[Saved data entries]
○ ○ ○ ○ ○ ○ ○

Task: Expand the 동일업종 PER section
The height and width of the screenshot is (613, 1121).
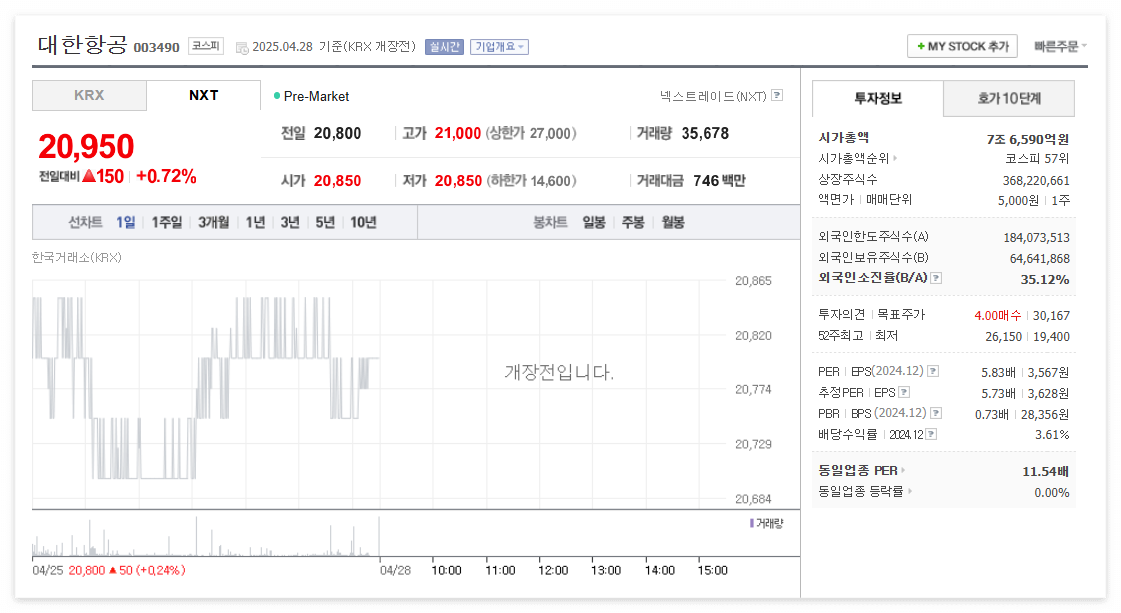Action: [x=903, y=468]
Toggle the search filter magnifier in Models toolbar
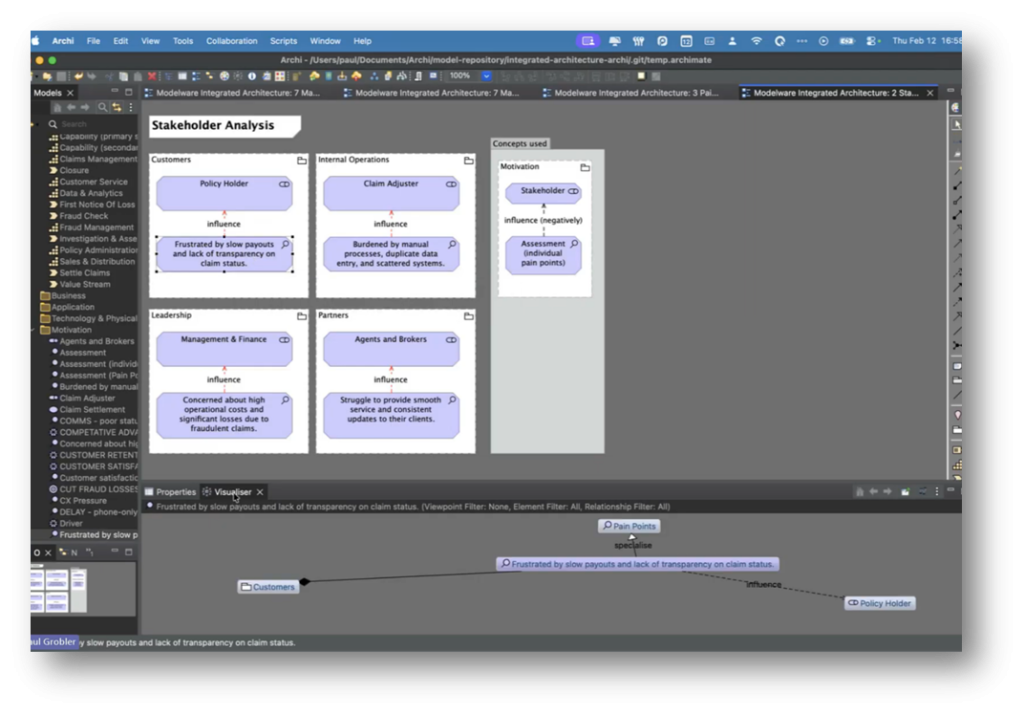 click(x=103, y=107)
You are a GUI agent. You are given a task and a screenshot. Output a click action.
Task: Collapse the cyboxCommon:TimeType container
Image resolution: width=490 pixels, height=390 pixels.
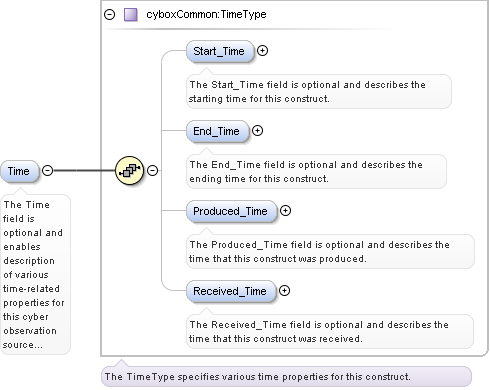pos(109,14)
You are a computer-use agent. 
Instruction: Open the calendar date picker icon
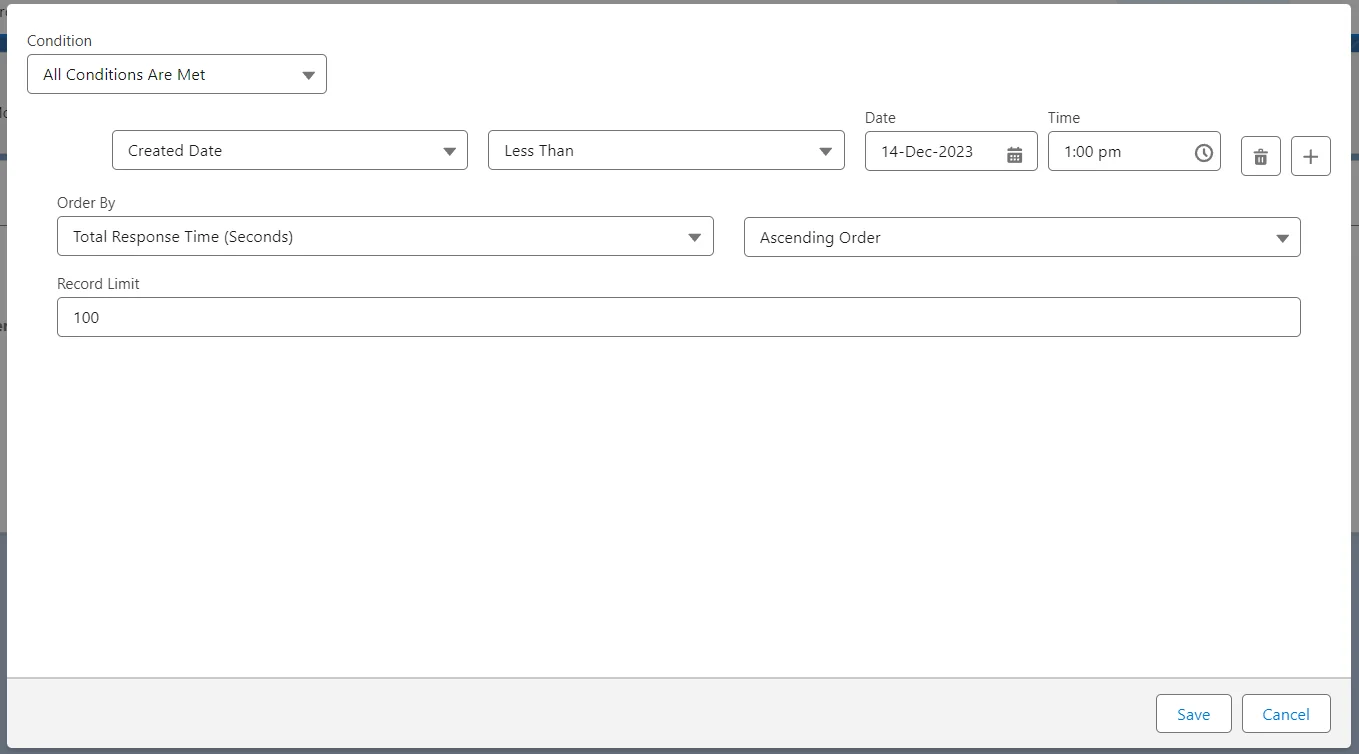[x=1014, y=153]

○ ○ ○ ○ ○ ○ ○

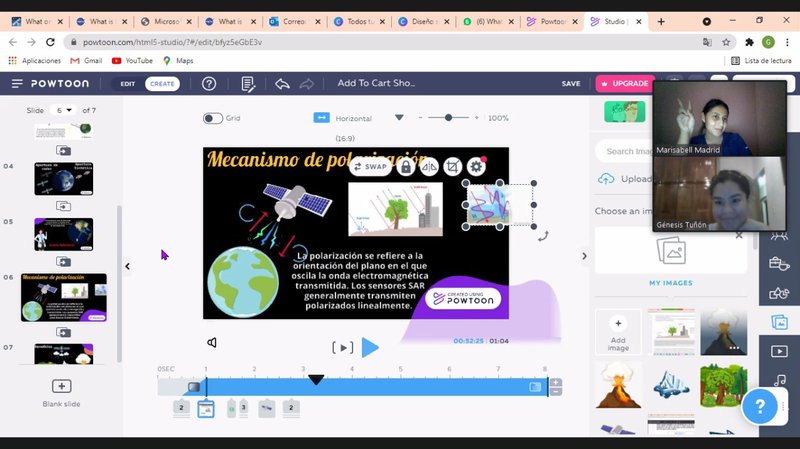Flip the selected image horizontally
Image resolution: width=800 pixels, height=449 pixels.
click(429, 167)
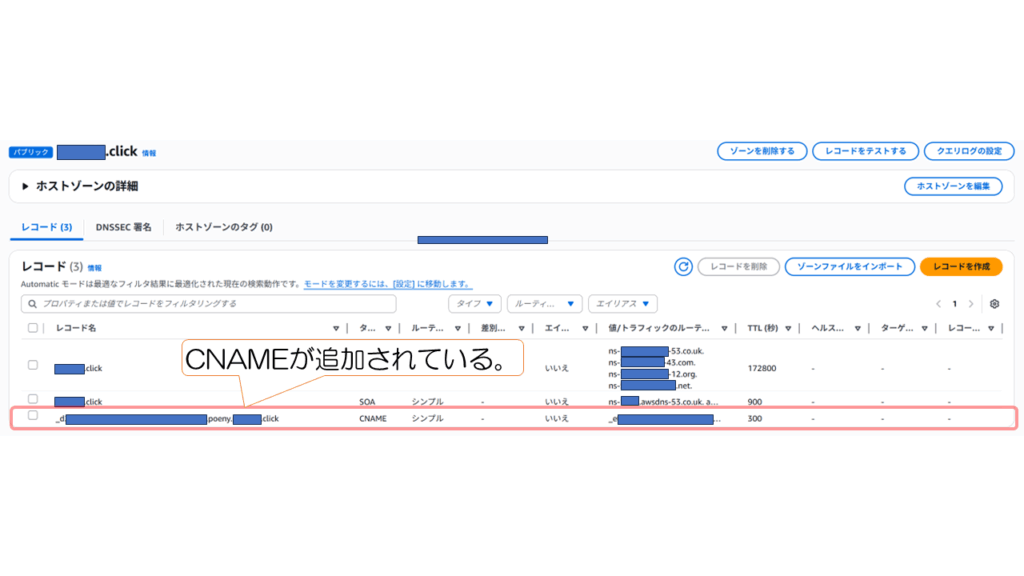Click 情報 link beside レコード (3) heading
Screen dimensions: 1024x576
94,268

○ ○ ○ ○ ○ ○ ○

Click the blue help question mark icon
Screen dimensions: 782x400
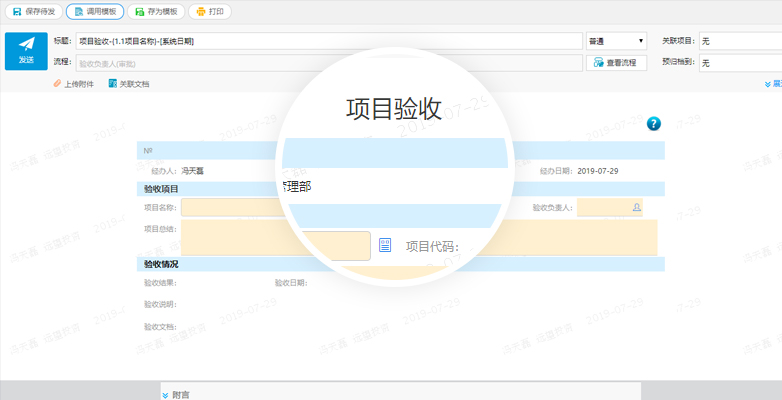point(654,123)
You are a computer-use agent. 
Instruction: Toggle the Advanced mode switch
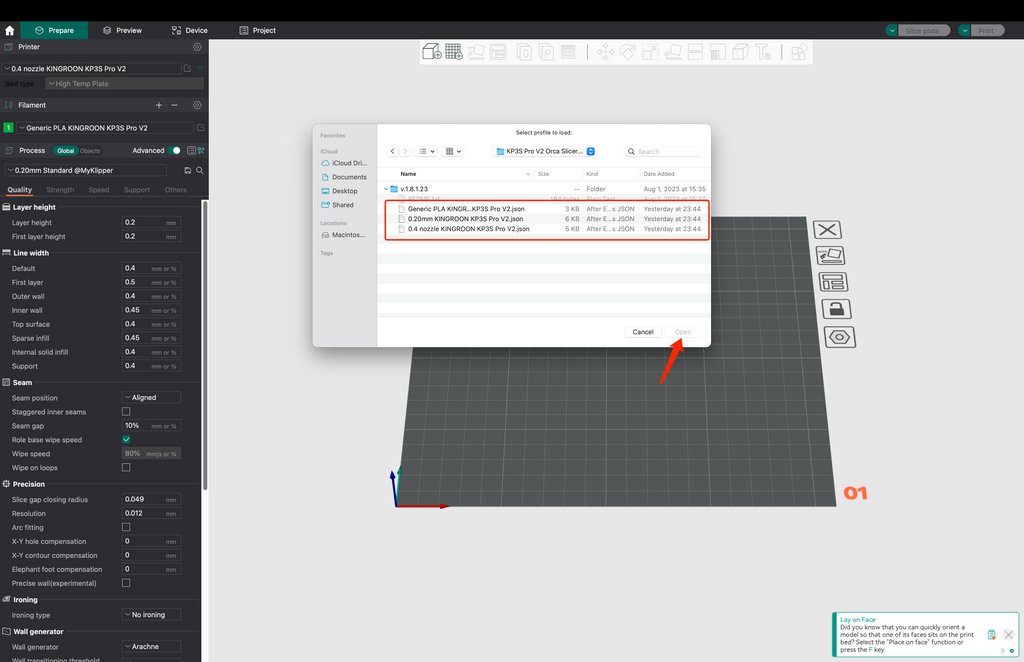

○ ○ ○ ○ ○ ○ ○

▶ [Exercise prompt]:
With the pictures omitted, print the lines above exactly, beginning at the line with "Task: Expand the 동일업종 PER section" and going on through the line with "Task: Collapse the".

▶ [Answer area]:
Task: Expand the 동일업종 PER section
The height and width of the screenshot is (613, 1121).
Action: [x=903, y=468]
Toggle the search filter magnifier in Models toolbar
 click(x=103, y=107)
You are a GUI agent. You are given a task and a screenshot. Output a click action.
Task: Collapse the cyboxCommon:TimeType container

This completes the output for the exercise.